0

I am creating a Spark application with AWS EMR but spark-submit runs with Python 3 instead of Python 2. But when I run pyspark instead, it is Python 2.

How can I force spark-submit to use Python 2?

I tried to do

export PYSPARK_PYTHON=/usr/bin/python2 

but it didn't work.

Thanks

Pierre
  • 938
  • 1
  • 15
  • 37

2 Answers2

1

Have you tried to insert the

PYSPARK_PYTHON=/usr/bin/python2 

statement into the spark-env.sh file?

Gus B
  • 106
  • 7
  • Do you mean I should do : export PYSPARK_PYTHON=/usr/bin/python2 before running the script? I tried to SSH to the cluster and run manually spark-submit code.py and it seems to run with Python 2. But when I do it with --steps spark-submit ... it runs Python 3. – Pierre Jul 10 '17 at 11:12
  • Hi, I mean whether you have added the PYSPARK_PYTHON environment variable into the $SPARK_HOME/conf/spark-env.sh file at your cluster nodes.
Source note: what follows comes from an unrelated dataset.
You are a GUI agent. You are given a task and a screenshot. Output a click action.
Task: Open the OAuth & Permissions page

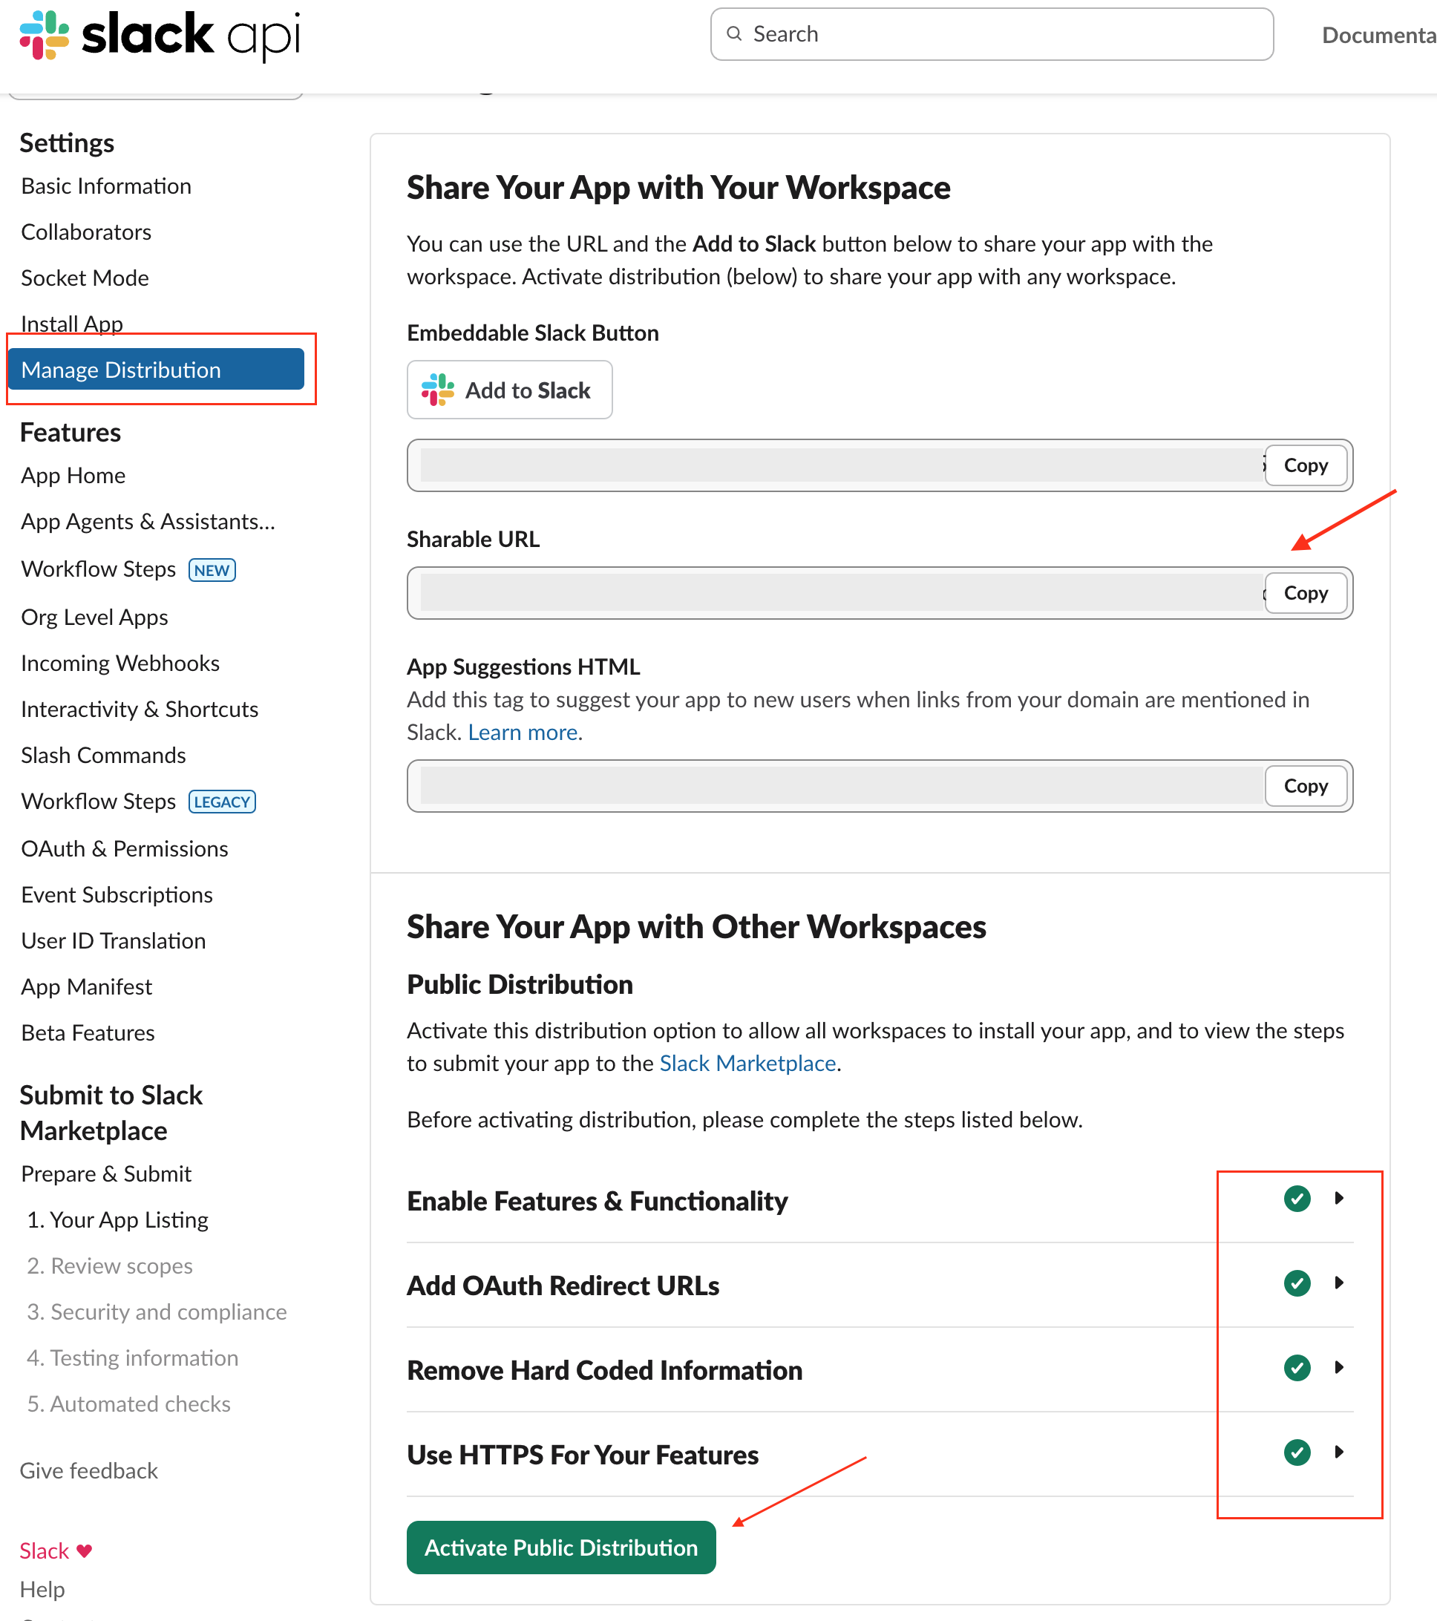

The $SPARK_HOME is the directory where you installed Spark. – Gus B Jul 10 '17 at 12:00
  • I just tried that and it still doesn't work. So basically when I call spark-submit from SSH it runs with Python2 but when I add a step 'spark-submit' with AWS console (or cli) it runs Python3. – Pierre Jul 10 '17 at 13:46
  • actually when I run print(sys.version_info) via spark-submit (adding a step with AWS console) it says that it is Python 2.6.9, but there is "SyntaxError: invalid syntax" if I try to run 'print "hello world"' – Pierre Jul 10 '17 at 14:19
0

Actually I had this in my code

from __future__ import print_function

and when I was running print 'hello world' it was crashing because it's not the default print function. But I thought it was crashing because it was using Python 3 instead of Python 2.

Pierre
  • 938
  • 1
  • 15
  • 37